◆ **Extract provided**
○ ○ ○ ○ ○
I did a bit of x86 as stuff 20 years ago but hated it, now I wanted to teach my daughter some c and assembler and was thinking between arm and riscv, but riscv is just a joy to teach (I made a riscv assembler boardgame to help with the task https://punkx.org/overflow/)
Recently I was rewatching Hackers(1995) and I also got excited about the same quote:
> “RISC architecture is going to change everything.” — Acid Burn
After spending some time with esp32s and riscv assembler, I think its more true than before :)
Note this is an older (pre-ratification) cheatsheet.
You can tell because sbreak/scall. They are ebreak/ecall in the final version.
AIUI, the reason the name was changed is that they're not necessarily calls to the supervisor. E.g. they could be calls to machine mode, or the hypervisor. And some chips only implement M mode.
68000 is, in many ways, the pinnacle of assembler for programming, but RISC-V is pretty fun, too. I hope RISC-V tempts a few more people to try asm programming (again).
I got into 68000 programming quite late (6yr ago), but I have been enjoying it (so far Amiga, Atari ST, rosco-m68k). It is a very programmer-friendly instruction set architecture.
○ ○ ○ ○ ○
◆ **Recorded information**
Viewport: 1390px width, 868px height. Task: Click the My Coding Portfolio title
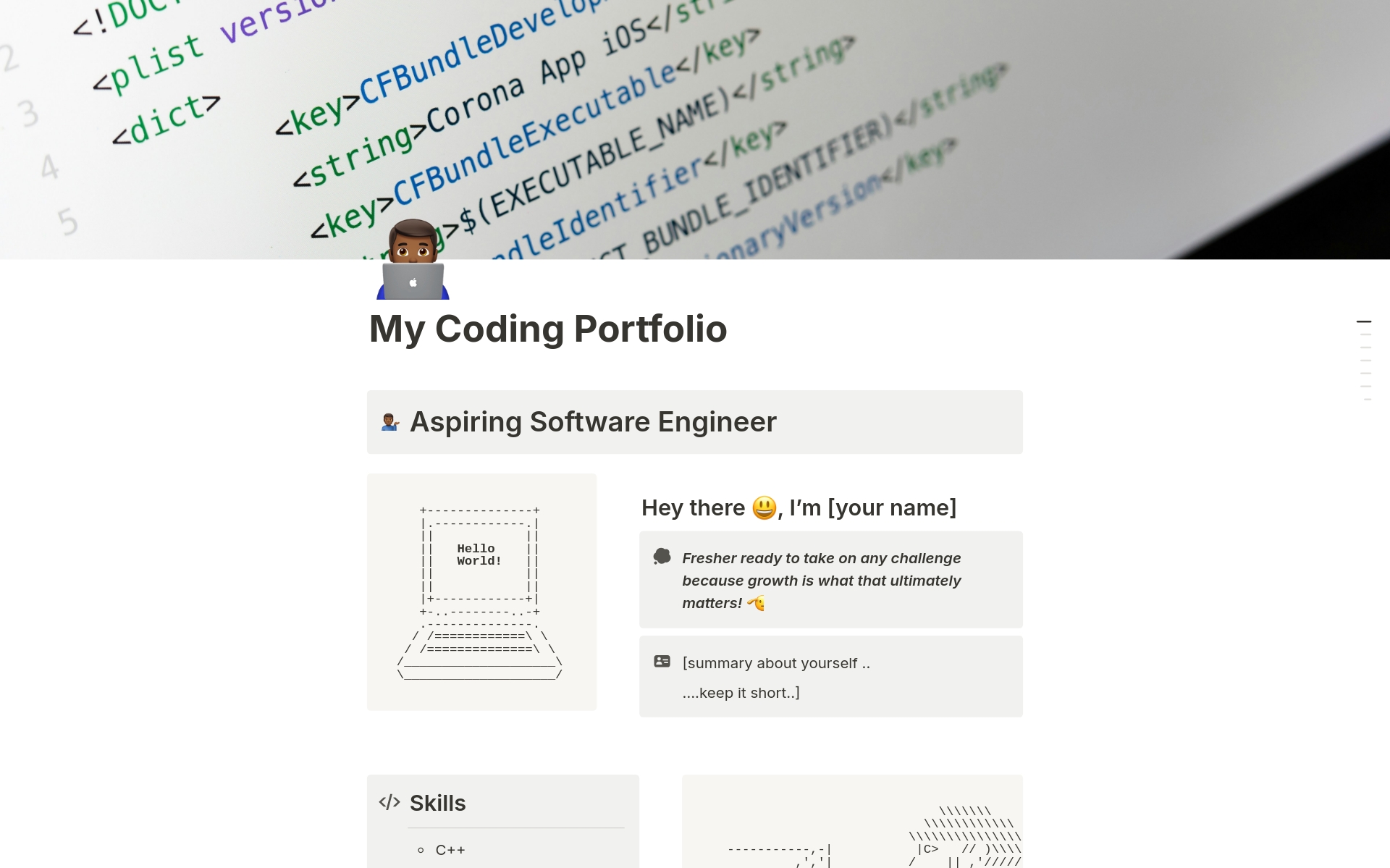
○ ○ ○ ○ ○
◆ **Goals**
(a) Translate this sentence from the RISC-V comment thread into Spanish: "I hope RISC-V tempts a few more people to try asm programming (again)."
(b) Name every instruction that appears in the RISC-V comment thread.
(c) In the RISC-V comment thread, write out the passage from "You can tell" up to and including "instruction set architecture.".

◆ **In response**
(a) Espero que RISC-V anime a algunas personas más a probar la programación en ensamblador (otra vez).

(b) sbreak, scall, ebreak, ecall

(c)
You can tell because sbreak/scall. They are ebreak/ecall in the final version.
AIUI, the reason the name was changed is that they're not necessarily calls to the supervisor. E.g. they could be calls to machine mode, or the hypervisor. And some chips only implement M mode.
68000 is, in many ways, the pinnacle of assembler for programming, but RISC-V is pretty fun, too. I hope RISC-V tempts a few more people to try asm programming (again).
I got into 68000 programming quite late (6yr ago), but I have been enjoying it (so far Amiga, Atari ST, rosco-m68k). It is a very programmer-friendly instruction set architecture.